18 x 24 inches
Oil paint on canvas
This piece is a representation of how overwhelming it is to live with bipolar disorder. Vivid euphoric imagery representing mania is juxtaposed alongside the unsettling macabre of depression, expressing the raw emotional unrest embedded within both sides of the cycle. I utilized styles that reflect such used during my teen years, before beginning treatment with medication. Manic episodes brough bright, colorful collages of subject matter that felt jumbled and chaotic as a result of the fast pace at which thoughts would stream in flooding my mind and then vanish just as quickly as they appeared, while depression consisted of eerie imagery done in a rough sketched out style signifying a gritty seemingly endless shadow of helplessness. For many years this was my life, jolting between periods of highs and lows, which reflected prominently in my art for a long time.

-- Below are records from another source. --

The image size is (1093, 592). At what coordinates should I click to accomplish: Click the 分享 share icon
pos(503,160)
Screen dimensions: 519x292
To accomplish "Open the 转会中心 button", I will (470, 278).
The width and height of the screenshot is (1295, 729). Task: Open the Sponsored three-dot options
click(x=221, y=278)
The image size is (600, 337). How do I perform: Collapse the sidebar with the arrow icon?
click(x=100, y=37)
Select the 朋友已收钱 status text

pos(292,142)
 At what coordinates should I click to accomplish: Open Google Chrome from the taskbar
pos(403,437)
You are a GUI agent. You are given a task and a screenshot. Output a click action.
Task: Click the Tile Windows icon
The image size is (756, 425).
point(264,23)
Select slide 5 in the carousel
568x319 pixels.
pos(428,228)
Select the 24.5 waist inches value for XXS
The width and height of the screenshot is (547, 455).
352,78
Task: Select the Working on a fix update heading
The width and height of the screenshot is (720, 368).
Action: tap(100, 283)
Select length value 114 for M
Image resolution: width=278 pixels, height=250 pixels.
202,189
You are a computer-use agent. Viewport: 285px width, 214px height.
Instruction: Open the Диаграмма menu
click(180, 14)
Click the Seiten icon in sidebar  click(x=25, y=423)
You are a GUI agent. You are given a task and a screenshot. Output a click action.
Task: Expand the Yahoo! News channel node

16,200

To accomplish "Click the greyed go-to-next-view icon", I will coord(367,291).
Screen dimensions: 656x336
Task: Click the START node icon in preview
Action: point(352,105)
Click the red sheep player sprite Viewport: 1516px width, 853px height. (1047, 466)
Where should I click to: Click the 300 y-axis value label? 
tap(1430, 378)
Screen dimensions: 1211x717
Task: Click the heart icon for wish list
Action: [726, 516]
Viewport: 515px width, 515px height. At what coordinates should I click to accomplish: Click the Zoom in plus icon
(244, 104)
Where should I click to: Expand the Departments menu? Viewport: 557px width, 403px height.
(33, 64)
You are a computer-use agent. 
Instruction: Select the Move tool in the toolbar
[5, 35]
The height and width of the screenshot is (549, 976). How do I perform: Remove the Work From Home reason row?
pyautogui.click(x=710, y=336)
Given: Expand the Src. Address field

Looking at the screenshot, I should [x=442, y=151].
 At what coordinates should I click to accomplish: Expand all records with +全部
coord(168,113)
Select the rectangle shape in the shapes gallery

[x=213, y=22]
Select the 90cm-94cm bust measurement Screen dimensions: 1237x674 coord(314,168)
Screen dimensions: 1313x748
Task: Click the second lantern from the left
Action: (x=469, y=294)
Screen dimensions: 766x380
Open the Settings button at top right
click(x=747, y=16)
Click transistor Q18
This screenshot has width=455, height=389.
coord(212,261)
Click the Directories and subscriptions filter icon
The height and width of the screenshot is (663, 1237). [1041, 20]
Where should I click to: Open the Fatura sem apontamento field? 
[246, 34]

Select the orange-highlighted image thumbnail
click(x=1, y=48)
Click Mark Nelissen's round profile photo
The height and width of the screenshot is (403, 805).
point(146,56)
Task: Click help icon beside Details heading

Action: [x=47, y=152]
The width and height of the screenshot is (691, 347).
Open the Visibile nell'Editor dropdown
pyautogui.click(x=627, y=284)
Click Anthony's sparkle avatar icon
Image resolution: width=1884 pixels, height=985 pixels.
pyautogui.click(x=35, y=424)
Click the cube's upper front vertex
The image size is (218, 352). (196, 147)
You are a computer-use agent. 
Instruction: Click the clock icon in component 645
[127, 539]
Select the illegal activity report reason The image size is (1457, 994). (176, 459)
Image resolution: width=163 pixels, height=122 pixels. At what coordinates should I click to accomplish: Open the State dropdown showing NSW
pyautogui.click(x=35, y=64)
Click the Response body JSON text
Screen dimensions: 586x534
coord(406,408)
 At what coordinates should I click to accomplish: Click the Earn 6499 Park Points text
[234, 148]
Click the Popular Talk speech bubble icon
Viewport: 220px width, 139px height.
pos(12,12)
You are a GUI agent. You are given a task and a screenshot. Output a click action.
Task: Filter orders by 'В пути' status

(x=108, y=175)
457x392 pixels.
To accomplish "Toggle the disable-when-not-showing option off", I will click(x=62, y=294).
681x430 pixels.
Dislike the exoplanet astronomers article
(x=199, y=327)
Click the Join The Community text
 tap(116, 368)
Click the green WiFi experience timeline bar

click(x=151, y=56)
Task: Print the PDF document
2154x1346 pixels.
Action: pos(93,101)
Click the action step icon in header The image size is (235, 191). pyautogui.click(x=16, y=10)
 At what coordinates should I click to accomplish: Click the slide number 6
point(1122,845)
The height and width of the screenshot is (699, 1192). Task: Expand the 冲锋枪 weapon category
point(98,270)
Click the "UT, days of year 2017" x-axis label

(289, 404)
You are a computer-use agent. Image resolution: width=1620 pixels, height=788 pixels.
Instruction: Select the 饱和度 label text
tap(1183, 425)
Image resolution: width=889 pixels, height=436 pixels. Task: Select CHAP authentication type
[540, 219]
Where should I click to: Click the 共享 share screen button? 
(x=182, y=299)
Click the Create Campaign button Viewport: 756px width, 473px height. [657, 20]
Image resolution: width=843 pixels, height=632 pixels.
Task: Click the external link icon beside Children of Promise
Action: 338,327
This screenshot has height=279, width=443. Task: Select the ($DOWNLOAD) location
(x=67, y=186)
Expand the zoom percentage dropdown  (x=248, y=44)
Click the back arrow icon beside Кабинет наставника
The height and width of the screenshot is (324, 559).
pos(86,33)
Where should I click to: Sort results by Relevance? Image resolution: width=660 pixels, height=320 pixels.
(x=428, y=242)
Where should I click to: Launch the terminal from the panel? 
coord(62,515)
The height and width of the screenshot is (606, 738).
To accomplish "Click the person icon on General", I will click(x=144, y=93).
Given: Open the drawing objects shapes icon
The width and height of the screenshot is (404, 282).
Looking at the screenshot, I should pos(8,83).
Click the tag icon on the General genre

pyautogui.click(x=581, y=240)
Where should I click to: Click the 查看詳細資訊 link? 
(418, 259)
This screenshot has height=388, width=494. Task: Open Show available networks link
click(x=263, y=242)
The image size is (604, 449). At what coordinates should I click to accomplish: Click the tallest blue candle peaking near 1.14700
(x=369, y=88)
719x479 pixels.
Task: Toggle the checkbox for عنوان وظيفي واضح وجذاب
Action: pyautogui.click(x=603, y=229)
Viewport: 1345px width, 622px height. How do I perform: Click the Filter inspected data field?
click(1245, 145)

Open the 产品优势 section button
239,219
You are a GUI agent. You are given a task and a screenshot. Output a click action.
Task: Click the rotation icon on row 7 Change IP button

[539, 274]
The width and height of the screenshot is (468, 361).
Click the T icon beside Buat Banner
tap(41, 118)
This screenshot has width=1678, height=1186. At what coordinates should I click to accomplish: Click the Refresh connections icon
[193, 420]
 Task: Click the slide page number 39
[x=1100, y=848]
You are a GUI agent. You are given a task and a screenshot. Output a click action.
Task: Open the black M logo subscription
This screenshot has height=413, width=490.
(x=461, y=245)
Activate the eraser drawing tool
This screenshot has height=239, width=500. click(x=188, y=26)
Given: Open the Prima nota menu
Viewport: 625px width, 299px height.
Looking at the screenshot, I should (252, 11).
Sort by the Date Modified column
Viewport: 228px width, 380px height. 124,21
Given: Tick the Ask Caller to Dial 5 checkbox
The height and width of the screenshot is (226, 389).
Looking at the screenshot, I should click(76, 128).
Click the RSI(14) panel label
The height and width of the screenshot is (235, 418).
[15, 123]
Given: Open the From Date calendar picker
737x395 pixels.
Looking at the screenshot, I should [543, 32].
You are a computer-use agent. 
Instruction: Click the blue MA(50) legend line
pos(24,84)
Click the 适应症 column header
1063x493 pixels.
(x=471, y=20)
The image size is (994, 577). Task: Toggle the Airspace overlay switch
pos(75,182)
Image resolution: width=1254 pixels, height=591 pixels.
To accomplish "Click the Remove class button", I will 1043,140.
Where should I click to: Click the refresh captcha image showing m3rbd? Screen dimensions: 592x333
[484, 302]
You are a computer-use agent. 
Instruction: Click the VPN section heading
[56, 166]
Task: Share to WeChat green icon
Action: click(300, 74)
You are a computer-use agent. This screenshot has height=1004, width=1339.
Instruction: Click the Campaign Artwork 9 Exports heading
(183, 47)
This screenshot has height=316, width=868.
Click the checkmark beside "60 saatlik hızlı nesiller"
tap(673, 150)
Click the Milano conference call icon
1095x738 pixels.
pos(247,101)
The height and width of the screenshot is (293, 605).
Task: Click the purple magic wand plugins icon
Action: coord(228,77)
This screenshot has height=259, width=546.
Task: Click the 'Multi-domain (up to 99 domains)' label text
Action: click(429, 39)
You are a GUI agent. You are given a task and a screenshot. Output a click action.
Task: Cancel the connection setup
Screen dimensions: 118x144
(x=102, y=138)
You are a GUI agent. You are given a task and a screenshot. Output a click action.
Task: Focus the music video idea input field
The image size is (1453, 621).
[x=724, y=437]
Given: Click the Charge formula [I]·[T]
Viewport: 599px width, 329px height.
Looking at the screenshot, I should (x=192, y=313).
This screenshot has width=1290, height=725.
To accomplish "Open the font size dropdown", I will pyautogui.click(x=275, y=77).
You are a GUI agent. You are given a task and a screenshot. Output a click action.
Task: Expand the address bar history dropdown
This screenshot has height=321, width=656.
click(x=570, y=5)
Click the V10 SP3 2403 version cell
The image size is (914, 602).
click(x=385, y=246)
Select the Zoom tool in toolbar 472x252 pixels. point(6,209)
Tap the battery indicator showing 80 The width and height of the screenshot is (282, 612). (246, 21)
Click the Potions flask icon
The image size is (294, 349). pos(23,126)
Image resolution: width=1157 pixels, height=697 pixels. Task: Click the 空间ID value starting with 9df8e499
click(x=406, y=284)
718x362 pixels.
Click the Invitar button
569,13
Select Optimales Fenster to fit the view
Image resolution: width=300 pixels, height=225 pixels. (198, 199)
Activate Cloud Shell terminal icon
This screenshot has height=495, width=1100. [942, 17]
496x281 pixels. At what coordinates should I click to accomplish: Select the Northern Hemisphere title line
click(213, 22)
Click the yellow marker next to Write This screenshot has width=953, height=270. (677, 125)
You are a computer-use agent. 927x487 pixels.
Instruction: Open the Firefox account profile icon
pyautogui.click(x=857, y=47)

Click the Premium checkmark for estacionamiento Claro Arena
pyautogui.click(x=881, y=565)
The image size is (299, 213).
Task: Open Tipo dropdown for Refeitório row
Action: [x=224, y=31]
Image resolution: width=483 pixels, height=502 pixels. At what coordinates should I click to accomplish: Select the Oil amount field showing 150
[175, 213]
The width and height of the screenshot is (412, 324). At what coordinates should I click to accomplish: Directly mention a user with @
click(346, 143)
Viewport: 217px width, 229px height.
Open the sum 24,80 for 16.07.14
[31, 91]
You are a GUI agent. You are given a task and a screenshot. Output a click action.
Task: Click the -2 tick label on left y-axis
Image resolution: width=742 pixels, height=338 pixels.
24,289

I have never felt more alive than when I was in manic mode, though it was entirely superficial. I felt as though I was on top of the world, and I could see, imagine, and accomplish anything. Ideas were endless and manifested far more rapidly than I could physically manage to execute, which caused me to bounce around from one project to another and never fully finish anything. I would be so hyper focused on doing everything at once that I would eat next to nothing and get maybe a couple hours of sleep per night, if any at all. Conversely, the depression was crippling. I would sleep for sixteen hours a day and still not have the energy or motivation to get out of bed. I didn’t want to live and routinely became engulfed in self-destructive behavior, both physically and mentally. Every day felt like nothing more than one more moment closer to death.